Bridge between Oregon and Washington, U.S.

The Sam Hill Memorial Bridge, also known as the Biggs Rapids Bridge, is a steel truss bridge in the northwest United States that carries U.S. Route 97 (US 97) across the Columbia River between Biggs Junction in Sherman County, Oregon, and Maryhill in Klickitat County, Washington. It was named in honor of the early bridge proponent Sam Hill, the builder of the nearby Maryhill Museum of Art.

Construction on the Biggs Rapids Bridge began on October 3, 1960, and was funded by the Washington State Toll Bridge Authority. It is 2,567 ft long, including a 341 ft main truss span, and weighs 3,595,000 lbs. The bridge cost $2.4 million to construct and was dedicated in honor of Sam Hill during its opening ceremonies on November 1, 1962. It was initially a toll bridge charging $1 per vehicle, but the tolls were removed in February 1975.
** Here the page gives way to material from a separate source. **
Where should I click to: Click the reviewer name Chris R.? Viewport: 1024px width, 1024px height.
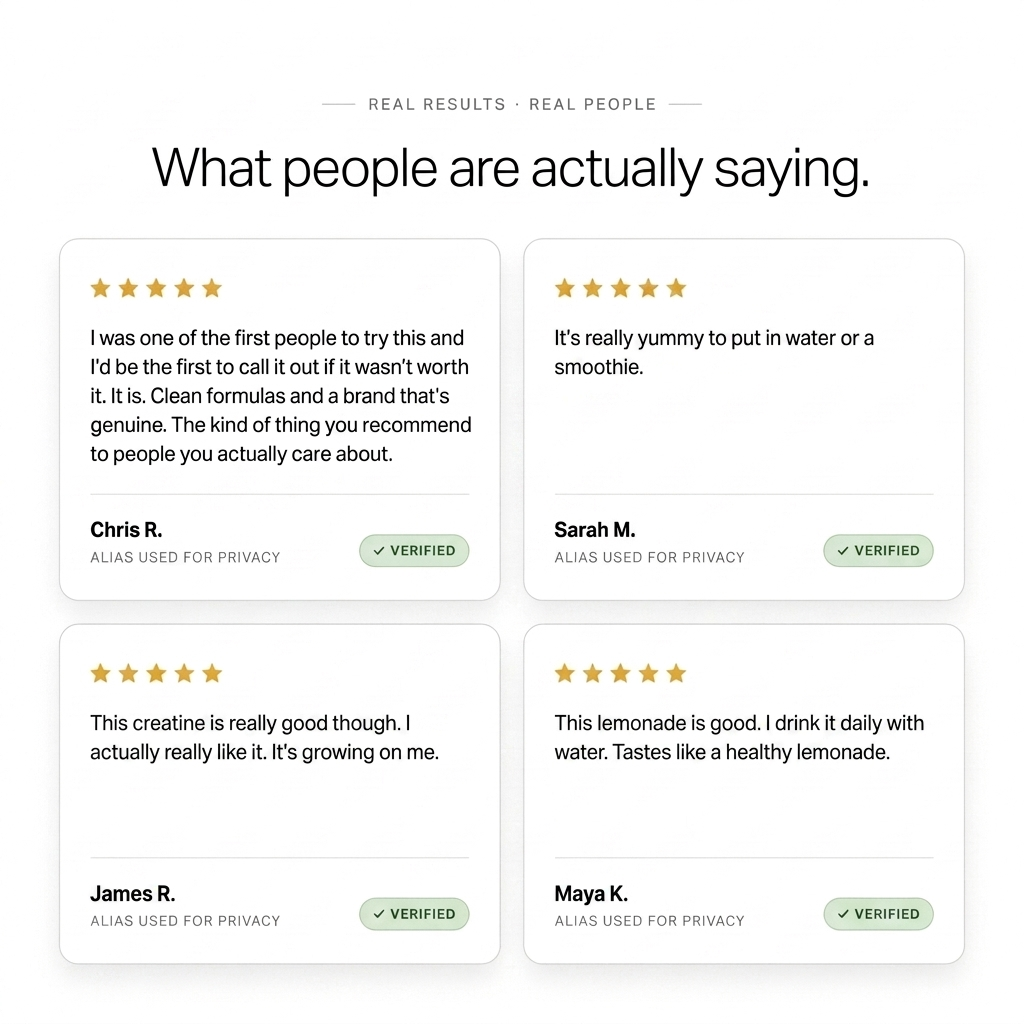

The bridge was closed during part of 2007–2008 in order to complete repairs to the deck. Originally the Washington State Department of Transportation planned to replace the entire deck in 2010, but accelerated the project due to rapidly deteriorating roadway. By March 2009 the project was finished at a total cost of project $16 million, split evenly between Oregon and Washington. It included replacing the deck with concrete, installing new railing, improving the drainage systems, and replacing the existing lighting. The new deck is expected to last 25 years.